New Jersey Supreme Court

Decided: June 23, 1943.


On certiorari to the Hudson Common Pleas.

For the prosecutor, John J. Francis.

For the respondent, Robert J. McCurrie.

Before Justices Parker, Heher and Perskie.


[130 NJL Page 250]

The opinion of the court was delivered by

PARKER, J. This is a death claim in a workmen's compensation case. The original accident occurred on September 6th, 1933, while the deceased, Arthur J. Elting, husband of the present petitioner, was in the employ of the defendant as a crane operator. Admittedly there was an accident which

[130 NJL Page 251]

caused a violent blow on the right side of the head of Elting and which seems to have caused a cerebral hemorrhage on the right side of the brain. There was a compensation claim resulting in a judgment of total disability and an award of compensation for 15 weeks temporary and 400 weeks permanent at $20 per week, which was paid for 327 weeks up to the time of Elting's death, on April 7th, 1940; a total of 342 weeks. Thereafter the widow, respondent, brought the present proceeding claiming death benefits for 300 weeks under the statute. These, after a trial in the Bureau, were awarded to her, and on appeal to the Hudson Common Pleas, that court also found her entitled to that compensation

The principal question before us is one of fact, namely, whether the accident of 1933 was a substantially contributing cause to the death of Elting in 1940. We have carefully considered the matter and conclude that the factual findings of the subordinate tribunals are justified by the evidence and are hereby affirmed.
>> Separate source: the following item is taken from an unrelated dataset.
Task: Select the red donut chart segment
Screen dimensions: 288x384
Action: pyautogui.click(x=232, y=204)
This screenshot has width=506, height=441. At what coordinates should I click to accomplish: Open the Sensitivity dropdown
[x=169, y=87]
It is claimed by the prosecutor, and not denied by the respondent, that Elting was not a well man at the time of the accident; that he suffered from high blood pressure at that time and until his death; but where there are contributing causes of death, one constitutional and the other accidental, the statute nevertheless applies, and for the obvious reason that whatever the state of health of the decedent, his death would not have occurred but for the intervention of the accidental cause as a contributing factor.

The accident was undoubtedly a very severe one with marked symptoms of permanent injury at the time. As already noted, there was an award for permanent disability and the payments were made thereunder until the time of death. We see no adequate reason for differing from the finding of the Bureau and of the Common Pleas that, notwithstanding the lapse of seven years, the original injury persisted and that death was, in part at least, due thereto.

Two other points are made. Point II alleges error in receiving a death certificate signed by a physician who attended the deceased but was not present at the time of death. The substance of this point is that the statement of

[130 NJL Page 252]

the physician as to the cause of death is hearsay. That may be conceded, but we do not think it vitiated the entire certificate of death, and this statement of the cause of death may be disregarded without affecting the general result, because the evidence of expert witnesses based on the symptoms testified to before the deputy commissioner seems to have satisfied him that the cause of death was correctly stated as cerebral hemorrhage due to hypertension.

The last point alleges error in allowing compensation for 300 weeks, prosecutor claiming that the maximum should have been 158 weeks, being the difference between the statutory maximum of 500 weeks prescribed in section 34:15-16, and the 342 weeks actually paid. But it is to be observed that the limitation of 500 weeks in section 34:15-16 expressly excepts the provisions of 34:15-13, paragraph "k," which calls for 300 weeks in death cases.

We conclude that the judgment of the Hudson Pleas should be affirmed.